To do:
In how many lines of the records does the string "height" appear? State only the number.

Data excerpts:
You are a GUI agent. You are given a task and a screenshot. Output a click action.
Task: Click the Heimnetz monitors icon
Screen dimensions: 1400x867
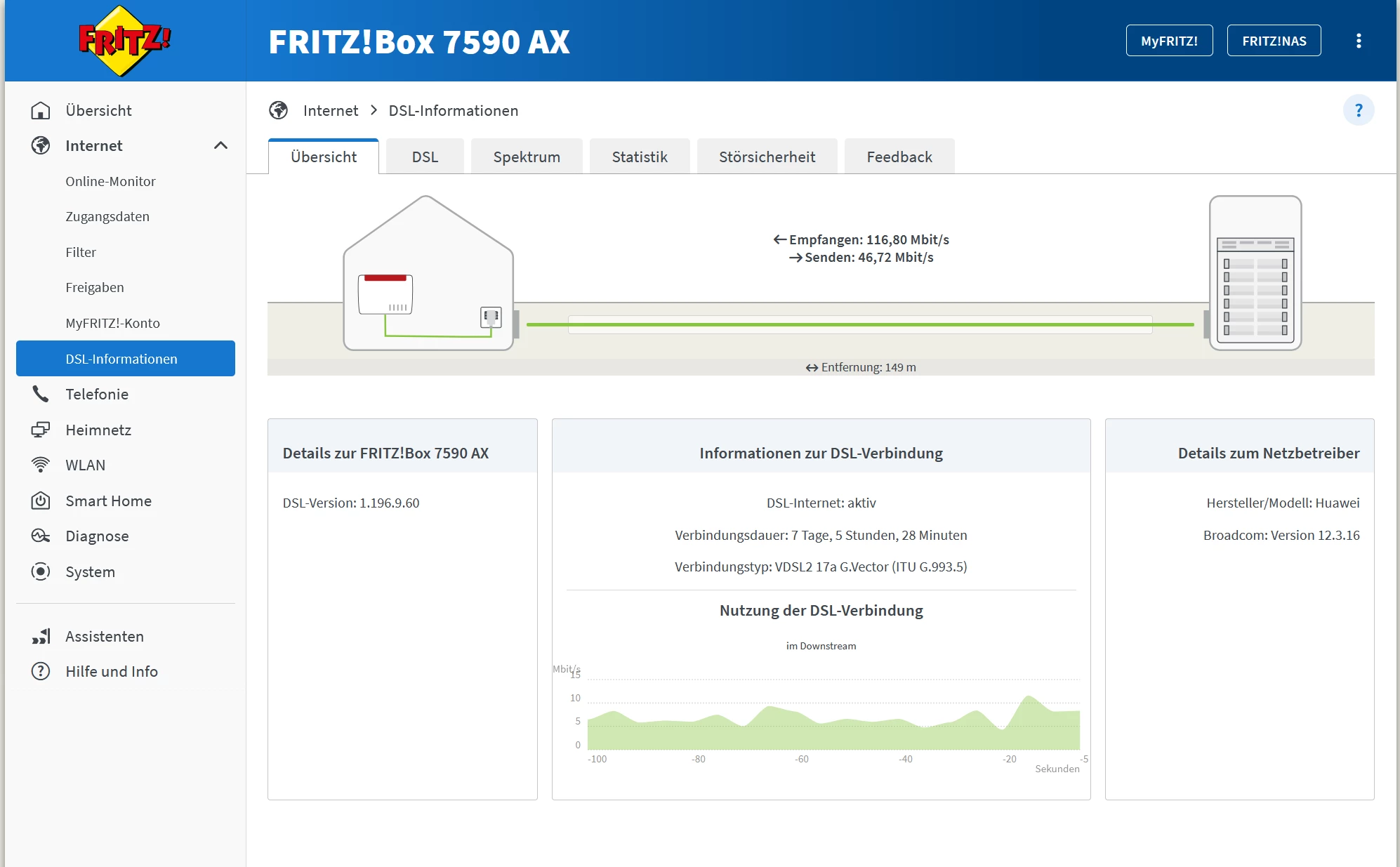tap(41, 430)
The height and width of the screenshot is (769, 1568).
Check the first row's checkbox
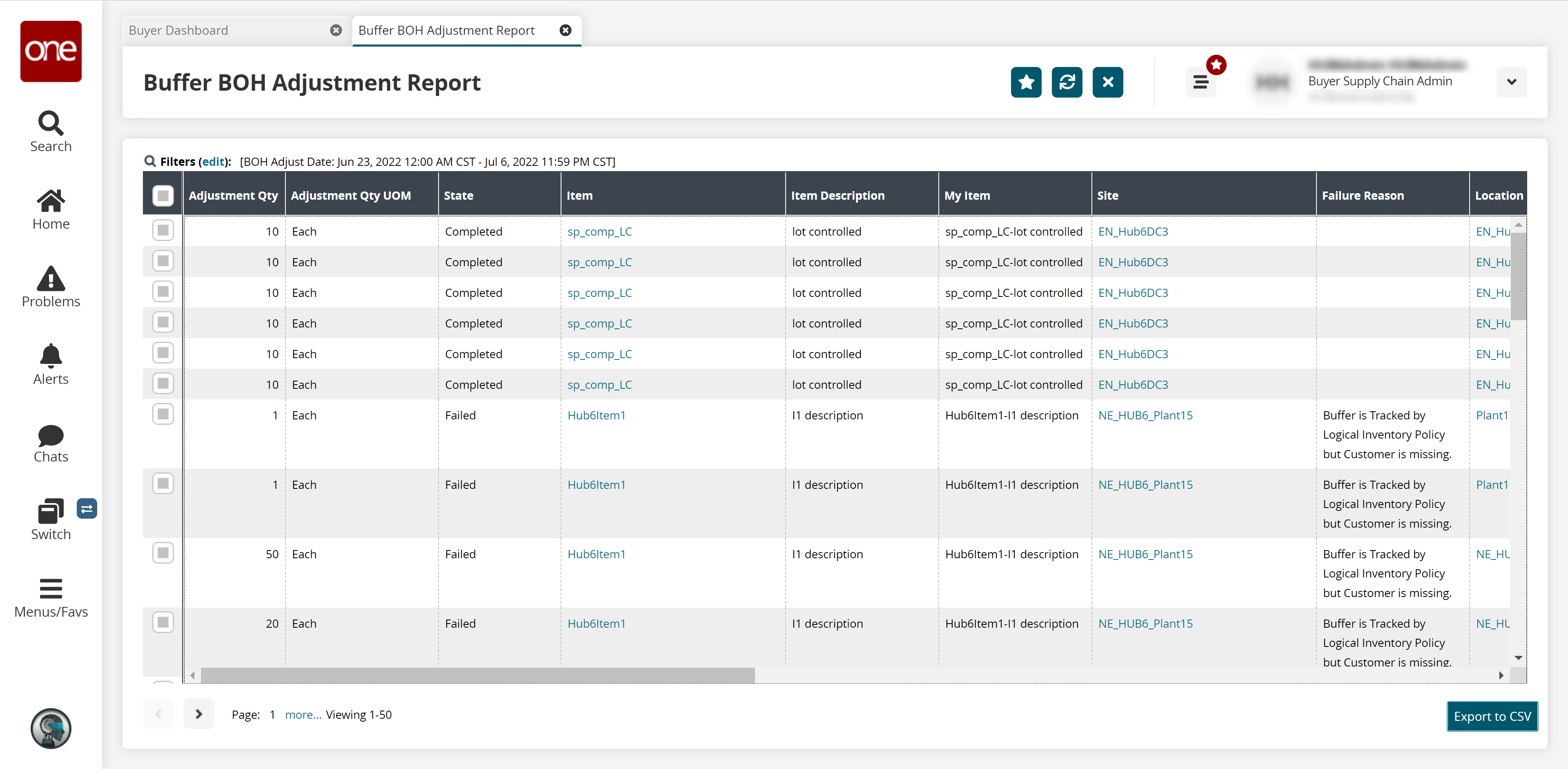tap(163, 230)
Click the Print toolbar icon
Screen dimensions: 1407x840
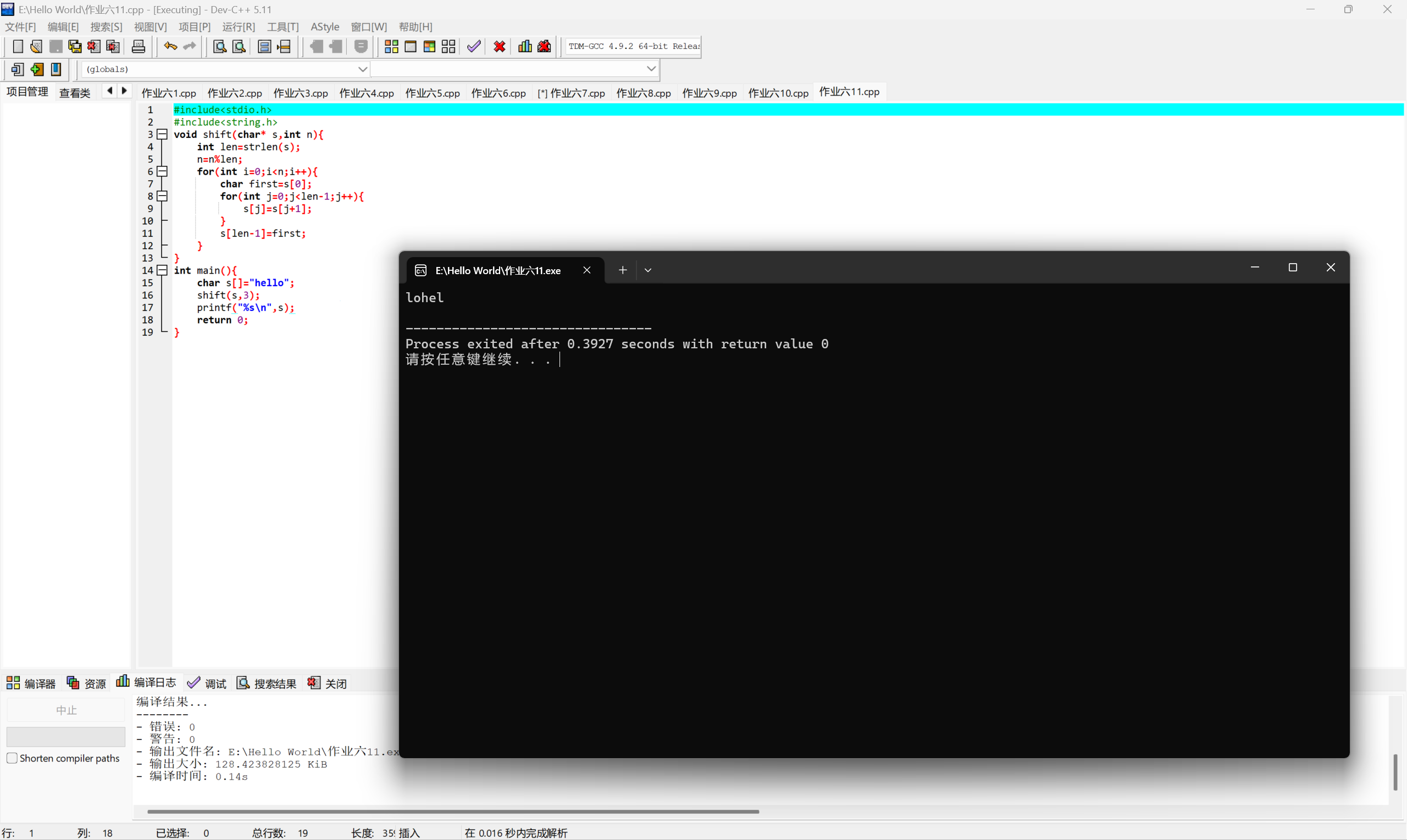point(138,46)
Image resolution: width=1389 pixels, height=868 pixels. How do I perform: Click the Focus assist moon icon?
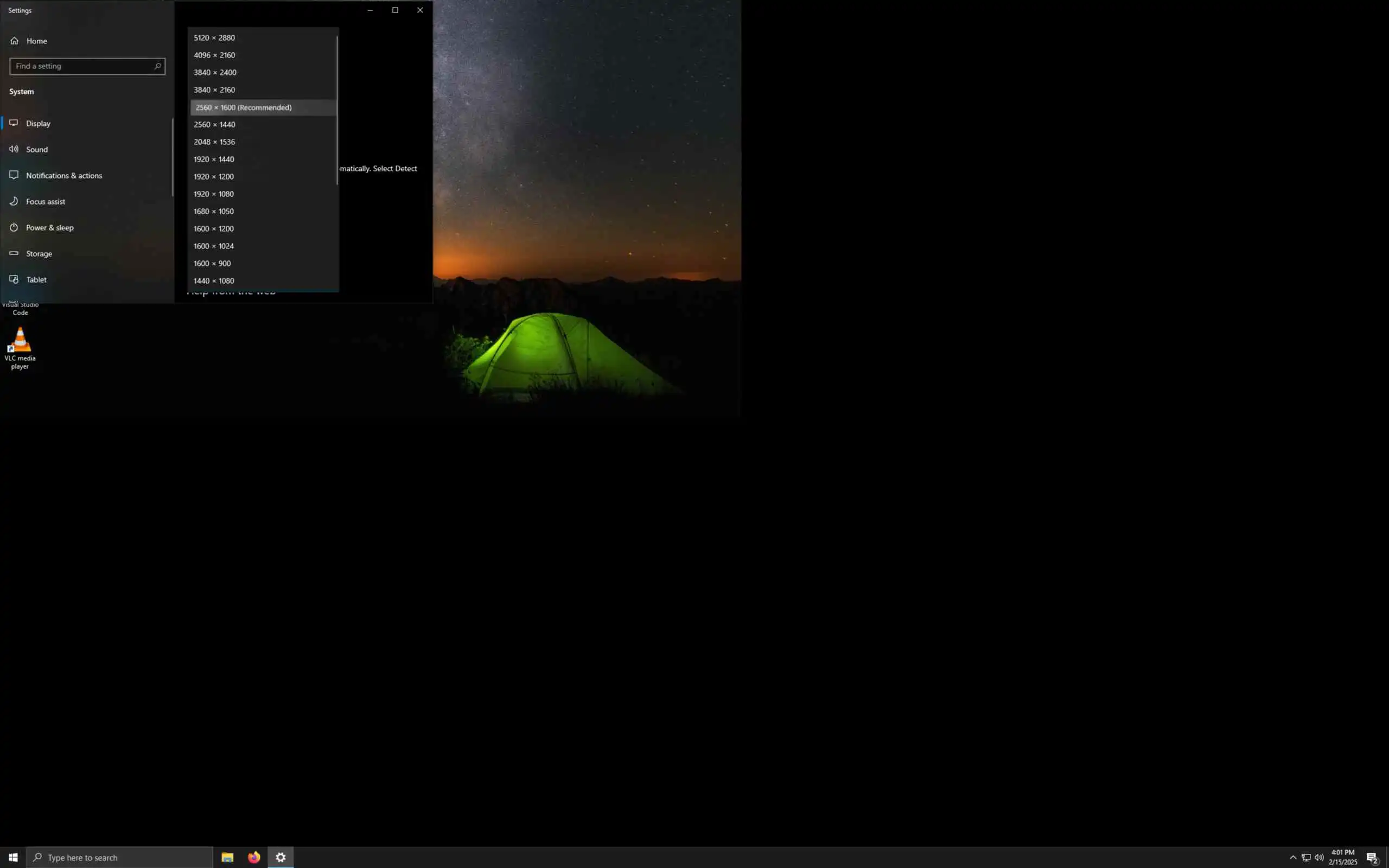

Finished exercise:
2